• **What to do**
Please repeat exactly the lines below from the one containing "Given: Click the DOVE title text" down to the one containing "Open the YaaS link", both included, and nothing else.

═════ Raw data

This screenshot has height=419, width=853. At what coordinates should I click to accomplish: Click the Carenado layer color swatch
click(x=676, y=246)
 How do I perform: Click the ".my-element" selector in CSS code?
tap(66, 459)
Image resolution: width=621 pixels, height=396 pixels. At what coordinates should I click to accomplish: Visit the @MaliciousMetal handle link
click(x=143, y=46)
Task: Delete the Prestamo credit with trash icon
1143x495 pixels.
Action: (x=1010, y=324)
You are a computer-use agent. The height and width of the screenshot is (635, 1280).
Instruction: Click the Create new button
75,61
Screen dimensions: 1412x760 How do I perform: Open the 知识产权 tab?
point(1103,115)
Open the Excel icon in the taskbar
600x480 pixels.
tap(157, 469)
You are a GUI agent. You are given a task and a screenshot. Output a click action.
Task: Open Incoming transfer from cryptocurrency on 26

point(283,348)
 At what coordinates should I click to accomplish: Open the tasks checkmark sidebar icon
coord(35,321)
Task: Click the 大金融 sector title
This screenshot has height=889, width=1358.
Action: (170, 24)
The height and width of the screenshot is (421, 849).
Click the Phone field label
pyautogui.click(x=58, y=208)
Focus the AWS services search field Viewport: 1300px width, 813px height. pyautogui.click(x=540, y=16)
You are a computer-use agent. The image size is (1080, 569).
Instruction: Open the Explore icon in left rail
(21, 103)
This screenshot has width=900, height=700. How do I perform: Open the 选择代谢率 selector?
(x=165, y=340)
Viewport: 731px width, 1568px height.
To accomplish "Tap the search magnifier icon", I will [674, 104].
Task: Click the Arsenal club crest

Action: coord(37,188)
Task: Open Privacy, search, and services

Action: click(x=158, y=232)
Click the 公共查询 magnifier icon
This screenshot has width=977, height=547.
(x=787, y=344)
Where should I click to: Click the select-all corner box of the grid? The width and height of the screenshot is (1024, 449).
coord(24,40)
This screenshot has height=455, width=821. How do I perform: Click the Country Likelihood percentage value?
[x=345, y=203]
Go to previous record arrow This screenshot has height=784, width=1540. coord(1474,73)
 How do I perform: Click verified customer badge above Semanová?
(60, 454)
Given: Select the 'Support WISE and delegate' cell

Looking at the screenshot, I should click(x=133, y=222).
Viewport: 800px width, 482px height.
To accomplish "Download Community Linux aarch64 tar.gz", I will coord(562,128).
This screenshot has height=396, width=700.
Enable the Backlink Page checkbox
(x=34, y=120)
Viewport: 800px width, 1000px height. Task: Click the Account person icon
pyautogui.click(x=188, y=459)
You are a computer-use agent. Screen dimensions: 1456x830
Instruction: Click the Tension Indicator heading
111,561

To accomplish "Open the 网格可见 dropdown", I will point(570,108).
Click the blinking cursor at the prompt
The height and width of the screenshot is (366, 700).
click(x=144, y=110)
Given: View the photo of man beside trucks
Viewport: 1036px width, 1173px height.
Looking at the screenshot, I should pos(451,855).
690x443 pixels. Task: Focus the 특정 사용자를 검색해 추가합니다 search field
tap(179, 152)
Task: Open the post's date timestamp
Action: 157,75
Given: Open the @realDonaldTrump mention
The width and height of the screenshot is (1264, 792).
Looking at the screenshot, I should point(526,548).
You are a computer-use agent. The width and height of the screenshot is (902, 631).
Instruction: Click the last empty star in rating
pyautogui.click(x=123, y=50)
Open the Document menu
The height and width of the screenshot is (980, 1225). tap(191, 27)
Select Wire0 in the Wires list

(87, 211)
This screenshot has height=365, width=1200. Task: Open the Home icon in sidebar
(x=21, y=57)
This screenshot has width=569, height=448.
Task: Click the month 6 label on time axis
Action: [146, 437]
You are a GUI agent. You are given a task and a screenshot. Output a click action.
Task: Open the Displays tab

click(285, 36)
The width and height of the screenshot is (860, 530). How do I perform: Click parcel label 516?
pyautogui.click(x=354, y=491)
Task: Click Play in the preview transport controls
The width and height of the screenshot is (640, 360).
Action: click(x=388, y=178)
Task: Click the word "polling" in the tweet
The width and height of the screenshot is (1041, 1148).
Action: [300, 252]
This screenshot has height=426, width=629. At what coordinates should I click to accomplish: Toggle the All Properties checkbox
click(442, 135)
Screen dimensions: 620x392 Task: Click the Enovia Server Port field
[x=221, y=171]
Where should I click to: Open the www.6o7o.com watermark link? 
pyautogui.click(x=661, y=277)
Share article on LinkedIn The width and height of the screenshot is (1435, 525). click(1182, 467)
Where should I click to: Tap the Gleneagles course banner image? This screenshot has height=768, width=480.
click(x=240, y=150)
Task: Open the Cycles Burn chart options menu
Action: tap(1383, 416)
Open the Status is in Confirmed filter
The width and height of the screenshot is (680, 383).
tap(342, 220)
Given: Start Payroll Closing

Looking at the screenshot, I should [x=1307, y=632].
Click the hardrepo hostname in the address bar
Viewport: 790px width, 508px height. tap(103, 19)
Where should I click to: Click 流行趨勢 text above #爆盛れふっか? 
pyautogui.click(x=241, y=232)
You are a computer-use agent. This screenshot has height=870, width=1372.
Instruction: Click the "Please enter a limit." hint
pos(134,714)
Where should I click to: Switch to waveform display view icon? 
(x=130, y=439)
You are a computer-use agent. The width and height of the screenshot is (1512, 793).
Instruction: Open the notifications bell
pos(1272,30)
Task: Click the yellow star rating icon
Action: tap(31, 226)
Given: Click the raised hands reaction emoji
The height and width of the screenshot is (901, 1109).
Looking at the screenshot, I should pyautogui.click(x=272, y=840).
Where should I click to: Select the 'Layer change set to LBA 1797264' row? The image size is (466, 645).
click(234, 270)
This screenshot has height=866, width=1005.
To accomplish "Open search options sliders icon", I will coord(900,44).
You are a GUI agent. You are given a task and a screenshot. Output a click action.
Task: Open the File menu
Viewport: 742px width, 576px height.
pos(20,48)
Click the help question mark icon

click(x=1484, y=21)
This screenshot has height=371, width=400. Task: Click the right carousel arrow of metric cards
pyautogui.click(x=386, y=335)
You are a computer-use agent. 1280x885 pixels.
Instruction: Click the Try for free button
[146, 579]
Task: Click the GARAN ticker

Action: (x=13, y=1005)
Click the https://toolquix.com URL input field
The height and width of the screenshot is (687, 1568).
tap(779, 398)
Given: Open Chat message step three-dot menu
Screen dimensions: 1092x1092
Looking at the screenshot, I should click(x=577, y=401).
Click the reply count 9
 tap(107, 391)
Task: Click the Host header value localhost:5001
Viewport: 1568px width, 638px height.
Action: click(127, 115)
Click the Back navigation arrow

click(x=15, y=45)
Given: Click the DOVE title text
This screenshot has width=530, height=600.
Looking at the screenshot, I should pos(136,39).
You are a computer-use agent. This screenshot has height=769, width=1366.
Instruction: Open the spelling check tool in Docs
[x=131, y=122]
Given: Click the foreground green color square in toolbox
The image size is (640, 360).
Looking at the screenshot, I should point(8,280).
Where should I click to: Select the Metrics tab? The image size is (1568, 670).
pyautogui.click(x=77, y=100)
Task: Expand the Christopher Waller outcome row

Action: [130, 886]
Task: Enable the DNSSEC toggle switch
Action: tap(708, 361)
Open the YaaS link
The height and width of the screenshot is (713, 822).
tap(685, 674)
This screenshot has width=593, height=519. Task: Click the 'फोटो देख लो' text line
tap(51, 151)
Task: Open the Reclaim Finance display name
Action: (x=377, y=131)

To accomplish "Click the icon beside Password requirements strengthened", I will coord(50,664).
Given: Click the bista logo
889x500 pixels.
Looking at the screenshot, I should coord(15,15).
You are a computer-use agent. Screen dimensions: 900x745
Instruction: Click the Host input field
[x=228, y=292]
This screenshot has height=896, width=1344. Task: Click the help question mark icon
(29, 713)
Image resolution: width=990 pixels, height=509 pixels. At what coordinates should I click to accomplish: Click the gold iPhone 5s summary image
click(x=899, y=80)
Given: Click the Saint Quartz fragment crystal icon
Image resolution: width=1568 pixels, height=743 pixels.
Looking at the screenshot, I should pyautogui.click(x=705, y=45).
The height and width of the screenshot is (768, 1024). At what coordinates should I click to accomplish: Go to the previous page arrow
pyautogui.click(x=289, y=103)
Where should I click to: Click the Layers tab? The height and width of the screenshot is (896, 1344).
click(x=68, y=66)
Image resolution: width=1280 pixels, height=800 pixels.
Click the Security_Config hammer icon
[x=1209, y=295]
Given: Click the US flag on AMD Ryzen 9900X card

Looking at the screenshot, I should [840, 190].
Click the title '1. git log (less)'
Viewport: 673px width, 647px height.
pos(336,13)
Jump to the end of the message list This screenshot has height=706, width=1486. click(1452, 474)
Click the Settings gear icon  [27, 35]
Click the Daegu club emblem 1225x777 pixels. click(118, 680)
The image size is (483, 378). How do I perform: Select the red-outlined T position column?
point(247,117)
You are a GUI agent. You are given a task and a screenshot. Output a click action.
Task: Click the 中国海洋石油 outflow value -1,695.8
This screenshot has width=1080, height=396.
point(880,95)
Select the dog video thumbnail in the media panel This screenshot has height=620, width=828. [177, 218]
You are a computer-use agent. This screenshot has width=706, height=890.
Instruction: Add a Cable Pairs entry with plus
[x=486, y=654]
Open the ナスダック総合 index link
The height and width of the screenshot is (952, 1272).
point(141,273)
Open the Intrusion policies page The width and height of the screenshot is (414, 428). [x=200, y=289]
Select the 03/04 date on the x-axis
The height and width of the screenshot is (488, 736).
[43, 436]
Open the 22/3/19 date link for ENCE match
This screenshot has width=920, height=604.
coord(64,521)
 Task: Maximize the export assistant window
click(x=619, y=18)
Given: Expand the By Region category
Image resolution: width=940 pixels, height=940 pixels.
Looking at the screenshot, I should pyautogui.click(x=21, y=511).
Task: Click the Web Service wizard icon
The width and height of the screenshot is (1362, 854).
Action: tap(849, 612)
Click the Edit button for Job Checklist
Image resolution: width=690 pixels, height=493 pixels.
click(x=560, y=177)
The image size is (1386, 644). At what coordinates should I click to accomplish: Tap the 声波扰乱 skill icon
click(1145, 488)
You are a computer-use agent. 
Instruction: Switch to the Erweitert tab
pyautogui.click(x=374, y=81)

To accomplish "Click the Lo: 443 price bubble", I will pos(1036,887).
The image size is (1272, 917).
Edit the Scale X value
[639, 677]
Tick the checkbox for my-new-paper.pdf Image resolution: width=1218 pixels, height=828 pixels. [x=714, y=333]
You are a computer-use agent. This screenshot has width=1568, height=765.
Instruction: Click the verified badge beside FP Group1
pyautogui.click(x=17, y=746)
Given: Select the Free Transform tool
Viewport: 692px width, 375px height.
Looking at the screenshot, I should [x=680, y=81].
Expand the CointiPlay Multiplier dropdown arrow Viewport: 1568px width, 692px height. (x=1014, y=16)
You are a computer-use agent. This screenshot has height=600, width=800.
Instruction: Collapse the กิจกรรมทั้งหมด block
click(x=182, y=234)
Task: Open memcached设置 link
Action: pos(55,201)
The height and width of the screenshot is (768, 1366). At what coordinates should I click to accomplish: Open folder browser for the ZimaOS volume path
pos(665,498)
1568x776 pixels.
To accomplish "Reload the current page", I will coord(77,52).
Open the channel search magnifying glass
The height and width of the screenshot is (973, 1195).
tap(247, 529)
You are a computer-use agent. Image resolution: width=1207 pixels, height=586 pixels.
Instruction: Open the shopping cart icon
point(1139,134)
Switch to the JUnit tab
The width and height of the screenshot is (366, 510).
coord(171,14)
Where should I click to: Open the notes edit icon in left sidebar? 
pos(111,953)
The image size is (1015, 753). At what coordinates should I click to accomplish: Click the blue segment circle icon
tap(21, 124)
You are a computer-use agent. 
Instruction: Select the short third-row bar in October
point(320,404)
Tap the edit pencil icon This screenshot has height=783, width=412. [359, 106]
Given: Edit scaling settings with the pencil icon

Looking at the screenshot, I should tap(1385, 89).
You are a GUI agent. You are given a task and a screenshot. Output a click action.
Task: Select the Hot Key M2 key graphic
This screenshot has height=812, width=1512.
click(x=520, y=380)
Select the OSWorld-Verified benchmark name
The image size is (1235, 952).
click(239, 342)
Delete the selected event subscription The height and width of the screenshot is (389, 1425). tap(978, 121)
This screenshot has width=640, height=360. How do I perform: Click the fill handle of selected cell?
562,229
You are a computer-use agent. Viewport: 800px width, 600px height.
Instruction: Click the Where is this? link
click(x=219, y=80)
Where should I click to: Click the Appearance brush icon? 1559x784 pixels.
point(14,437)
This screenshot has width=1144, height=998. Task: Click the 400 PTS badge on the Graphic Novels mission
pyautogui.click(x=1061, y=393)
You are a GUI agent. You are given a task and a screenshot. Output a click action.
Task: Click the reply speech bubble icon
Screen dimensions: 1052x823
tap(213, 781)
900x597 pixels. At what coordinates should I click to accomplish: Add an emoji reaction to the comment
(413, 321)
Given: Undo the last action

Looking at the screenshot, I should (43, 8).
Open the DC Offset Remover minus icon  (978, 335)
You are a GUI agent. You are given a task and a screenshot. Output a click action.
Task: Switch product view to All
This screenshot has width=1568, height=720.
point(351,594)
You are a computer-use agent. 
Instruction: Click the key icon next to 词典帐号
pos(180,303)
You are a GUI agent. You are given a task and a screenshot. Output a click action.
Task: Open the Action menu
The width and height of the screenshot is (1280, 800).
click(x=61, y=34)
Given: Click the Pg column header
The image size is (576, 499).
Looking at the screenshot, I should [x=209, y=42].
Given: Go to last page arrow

══════════

• **Expected answer**
Given: Click the DOVE title text
This screenshot has width=530, height=600.
Looking at the screenshot, I should pos(136,39).
You are a computer-use agent. This screenshot has height=769, width=1366.
Instruction: Open the spelling check tool in Docs
[x=131, y=122]
Given: Click the foreground green color square in toolbox
The image size is (640, 360).
Looking at the screenshot, I should point(8,280).
Where should I click to: Select the Metrics tab? The image size is (1568, 670).
pyautogui.click(x=77, y=100)
Task: Expand the Christopher Waller outcome row

Action: [130, 886]
Task: Enable the DNSSEC toggle switch
Action: tap(708, 361)
Open the YaaS link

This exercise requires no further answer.